JAKARTA, SENAYANPOST.com - Sebuah bongkahan gunung es seukuran kota New York City terlepas dari benua Antarktika, Jumat kemarin. 

Peristiwa terjadi sekitar 10 tahun setelah para ilmuwan mulai mendeteksi adanya retakan di beberapa titik di Antarktika.

Survei Antarktika Inggris (BAS) merilis sebuah pernyataan pada Jumat kemarin, yang mendeskripsikan terlepasnya satu bongkahan gunung es besar dari Brunt Ice Shelf, sebuah area yang berlokasi tak jauh dari sebuah pos riset Inggris.

"Tim kami di BAS telah mempersiapkan diri selama bertahun-tahun terhadap perisiwa terlepasnya bongkahan gunung es dari Brunt Ice Shelf," kata Direktur BAS Dame Jane Francis, dikutip Medcom dari laman The Hill pada Sabtu (27/2/2021).

Para ilmuwan BAS memprediksi bongkahan gunung es tersebut akan segera terlepas setelah retakan baru muncul di Brunt Ice Shelf pada November lalu. Sejak saat itu, retakan terus membesar dari hari ke hari.

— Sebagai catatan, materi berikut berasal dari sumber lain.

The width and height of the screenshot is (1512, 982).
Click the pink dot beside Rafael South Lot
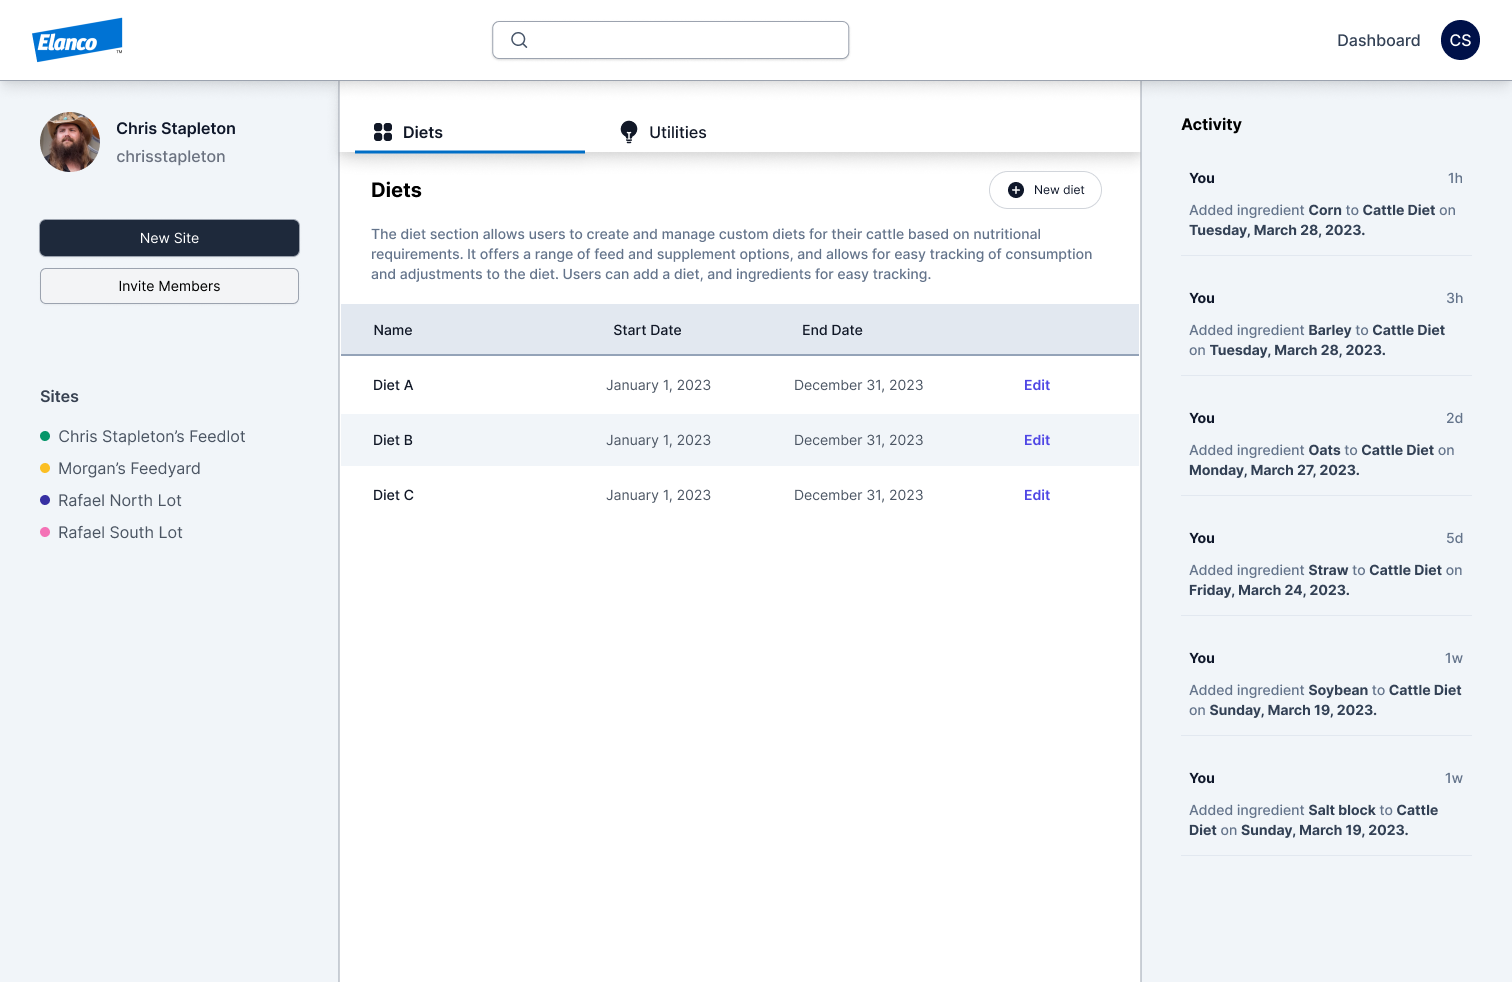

Sebanyak 12 orang dari tim BAS telah meninggalkan Stasiun Riset Halley di Antarktika pada bulan ini sebelum datangnya musim dingin. Tim sudah tidak pernah lagi tinggal di pusat riset selama musim dingin sejak 2017.

Puset riset BAS relatif aman dari peristiwa terlepasnya bongkahan gunung es karena sudah dipindahkan ke area yang lebih strategis sejak 2016.

"Tugas kami saat ini adalah mengawasi situasi secara seksama serta memeriksa ada tidaknya dampak dari terlepasnya bongkahan gunung es terhadap sejumlah titik lain (di Brunt Ice Shelf)," ujar Simon Garrod, Direktur Operasional BAS.

"Kami terus memerhatikan rencana jangka panjang untuk memastikan keselamatan seluruh staf, menjaga kondisi pusat riset, dengan tetap mendorong berjalannya riset sains di Halley," sambung dia.

BAS menekankan bahwa peristiwa terlepasnya bongkahan gunung es di Brunt Ice Shelf ini bukan diakibatkan perubahan iklim.

"Perubahan es di Halley adalah proses natural, dan sejauh ini tidak ada bukti bahwa perubahan iklim memainkan peran signifikan terhadap peristiwa terlepasnya (bongkahan gunung es) di Larsen C Ice Shelf," sebut pengumuman resmi dari BAS.